|
At this point, I think it is worth refreshing what the issue here is, which is whether LLMs understand that the language they receive is about an external world, which operates through causes which have nothing to do with token-combination statistics of the language itself. > It matters because of humans... I'm still a bit puzzled here, because it seems to me that the paragraph continuing from here is making the argument that LLM performance on these tests doesn't matter, as far as the question is concerned: in this paragraph you seem to be saying (paraphrased) that despite LLMs' impressive performance on these quantitative tests, they could still fail Turing tests, so their performance on these quantitative tests is not decisive. > yes my position is that exactly… The impression I get from what you have written in this post is that you are not claiming that a test conforming to your requirements has actually been successfully performed, you are just assuming it could be? Regardless, let’s assume (at least for the sake of argument) that the series of tests you propose have been performed, and the results are in: in the test environment, humans can’t distinguish current LLMs from humans any better than by chance. How do you get from that to answering the question we are actually interested in? The experiment does not explicitly address it. You might want to say something like “The Turing test has shown that the machines are as intelligent as humans so, like humans, these machines must realize that the language they receive is about an external world” but even the antecedent of that sentence is an interpretation that goes beyond what would have objectively been demonstrated by the Turing test, and the consequent is a subjective opinion that would not be entailed by the antecedent even if it were unassailable. Do you have a way to go from a successful Turing test to answering the question here, which meets your own quantitative and objective standards? |
It matters in the quantitative sense. It measures AI performance. What it won't do is matter to YOU. Because you're a human and humans will keep moving the bar to a higher standard right? When AI shot passed the turing test humans just moved the goal posts. So to convince someone like YOU we have to look at the final metric. The point where LLM I/O becomes indistinguishable/superior to humans. Of course you look at the last decade... AI is rapidly approaching that final bar.
>The impression I get from what you have written in this post is that you are not claiming that a test conforming to your requirements has actually been successfully performed, you are just assuming it could be?
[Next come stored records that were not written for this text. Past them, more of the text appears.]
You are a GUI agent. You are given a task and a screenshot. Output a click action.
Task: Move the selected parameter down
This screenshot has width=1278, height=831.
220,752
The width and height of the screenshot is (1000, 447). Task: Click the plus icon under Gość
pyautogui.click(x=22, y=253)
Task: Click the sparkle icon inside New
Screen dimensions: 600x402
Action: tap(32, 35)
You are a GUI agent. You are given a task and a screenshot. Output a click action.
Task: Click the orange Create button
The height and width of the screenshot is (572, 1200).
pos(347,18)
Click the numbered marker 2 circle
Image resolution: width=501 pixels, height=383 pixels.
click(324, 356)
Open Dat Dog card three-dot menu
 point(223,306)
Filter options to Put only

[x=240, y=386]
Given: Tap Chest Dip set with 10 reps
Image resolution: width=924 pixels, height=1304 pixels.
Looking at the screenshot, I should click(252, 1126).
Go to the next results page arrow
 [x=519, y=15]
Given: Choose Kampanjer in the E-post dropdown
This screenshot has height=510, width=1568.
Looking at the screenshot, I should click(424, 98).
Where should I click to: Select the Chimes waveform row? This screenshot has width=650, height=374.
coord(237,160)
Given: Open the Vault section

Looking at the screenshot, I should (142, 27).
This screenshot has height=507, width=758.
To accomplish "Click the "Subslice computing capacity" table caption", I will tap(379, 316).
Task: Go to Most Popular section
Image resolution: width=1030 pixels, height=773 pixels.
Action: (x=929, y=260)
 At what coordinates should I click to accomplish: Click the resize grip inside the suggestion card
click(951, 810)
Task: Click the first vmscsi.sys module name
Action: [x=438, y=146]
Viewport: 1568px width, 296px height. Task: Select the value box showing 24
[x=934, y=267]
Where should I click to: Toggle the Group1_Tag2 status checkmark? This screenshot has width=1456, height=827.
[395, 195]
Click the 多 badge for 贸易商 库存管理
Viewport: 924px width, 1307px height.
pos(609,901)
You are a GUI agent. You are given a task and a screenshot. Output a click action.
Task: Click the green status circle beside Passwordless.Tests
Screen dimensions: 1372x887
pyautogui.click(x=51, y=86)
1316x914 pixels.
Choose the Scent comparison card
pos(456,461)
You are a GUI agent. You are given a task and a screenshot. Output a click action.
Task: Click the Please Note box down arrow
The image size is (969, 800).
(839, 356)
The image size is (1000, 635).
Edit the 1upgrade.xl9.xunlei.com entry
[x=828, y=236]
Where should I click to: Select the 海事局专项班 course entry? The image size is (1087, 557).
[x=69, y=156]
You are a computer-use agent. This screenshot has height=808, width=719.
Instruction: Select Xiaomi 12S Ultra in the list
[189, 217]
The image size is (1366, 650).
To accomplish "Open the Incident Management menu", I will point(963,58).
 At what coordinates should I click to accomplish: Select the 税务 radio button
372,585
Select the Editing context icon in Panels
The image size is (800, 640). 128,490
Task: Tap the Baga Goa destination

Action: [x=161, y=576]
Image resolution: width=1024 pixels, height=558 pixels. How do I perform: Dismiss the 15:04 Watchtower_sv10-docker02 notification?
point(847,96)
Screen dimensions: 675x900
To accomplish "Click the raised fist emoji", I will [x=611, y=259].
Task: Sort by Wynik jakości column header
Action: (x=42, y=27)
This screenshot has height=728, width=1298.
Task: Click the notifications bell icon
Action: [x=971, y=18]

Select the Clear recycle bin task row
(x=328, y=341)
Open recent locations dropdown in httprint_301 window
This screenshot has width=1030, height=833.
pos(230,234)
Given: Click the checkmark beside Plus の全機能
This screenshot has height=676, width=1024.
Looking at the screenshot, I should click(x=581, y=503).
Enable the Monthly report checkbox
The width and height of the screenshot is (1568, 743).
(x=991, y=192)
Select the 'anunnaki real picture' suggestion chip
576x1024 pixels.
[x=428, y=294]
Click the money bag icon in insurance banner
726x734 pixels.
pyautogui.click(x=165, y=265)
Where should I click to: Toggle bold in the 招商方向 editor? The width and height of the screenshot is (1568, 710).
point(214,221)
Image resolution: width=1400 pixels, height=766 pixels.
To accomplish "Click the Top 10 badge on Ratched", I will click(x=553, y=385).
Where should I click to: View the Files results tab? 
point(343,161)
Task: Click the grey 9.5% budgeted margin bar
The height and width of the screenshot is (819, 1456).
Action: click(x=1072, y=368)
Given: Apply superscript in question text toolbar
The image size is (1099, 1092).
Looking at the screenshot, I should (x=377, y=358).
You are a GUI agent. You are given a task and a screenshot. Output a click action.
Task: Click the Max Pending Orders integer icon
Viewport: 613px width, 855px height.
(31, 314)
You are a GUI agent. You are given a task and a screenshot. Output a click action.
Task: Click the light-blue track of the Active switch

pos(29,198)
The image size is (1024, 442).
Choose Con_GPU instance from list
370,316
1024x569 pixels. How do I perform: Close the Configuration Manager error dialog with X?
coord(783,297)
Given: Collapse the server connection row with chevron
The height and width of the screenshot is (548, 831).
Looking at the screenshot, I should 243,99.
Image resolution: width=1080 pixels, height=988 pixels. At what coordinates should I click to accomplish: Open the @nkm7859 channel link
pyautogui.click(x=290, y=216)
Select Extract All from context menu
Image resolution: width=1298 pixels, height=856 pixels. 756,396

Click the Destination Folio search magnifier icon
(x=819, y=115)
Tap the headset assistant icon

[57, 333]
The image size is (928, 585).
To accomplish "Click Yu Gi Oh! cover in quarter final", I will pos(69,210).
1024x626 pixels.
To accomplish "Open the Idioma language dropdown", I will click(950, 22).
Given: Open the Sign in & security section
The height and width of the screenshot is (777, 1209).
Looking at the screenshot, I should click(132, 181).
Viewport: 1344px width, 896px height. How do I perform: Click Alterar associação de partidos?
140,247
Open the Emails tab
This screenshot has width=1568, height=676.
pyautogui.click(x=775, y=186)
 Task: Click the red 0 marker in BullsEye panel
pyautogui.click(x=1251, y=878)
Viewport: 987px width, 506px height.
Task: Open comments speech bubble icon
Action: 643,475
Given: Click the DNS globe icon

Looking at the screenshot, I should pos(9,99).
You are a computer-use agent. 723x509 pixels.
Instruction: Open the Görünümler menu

Whether I assume or don't assume, the projection of the trendline currently indicates that it will. Given the trendline that is the most probable conclusion.
>The experiment does not explicitly address it.
Nothing on the face of the earth can address the question. Because nobody truly knows what "understanding" something actually is. You can't even articulate the definition in a formal way such that it can be dictated on a computer program.
So I went to the next best possibility, which is my point. The point is ALTHOUGH we don't know what understanding is, we ALL assume humans understand things. So we set that as a bar metric. Anything indistinguishable from a human must understand things. Anything that appears close to a human but is not quite human must understand things ALMOST as well as a human.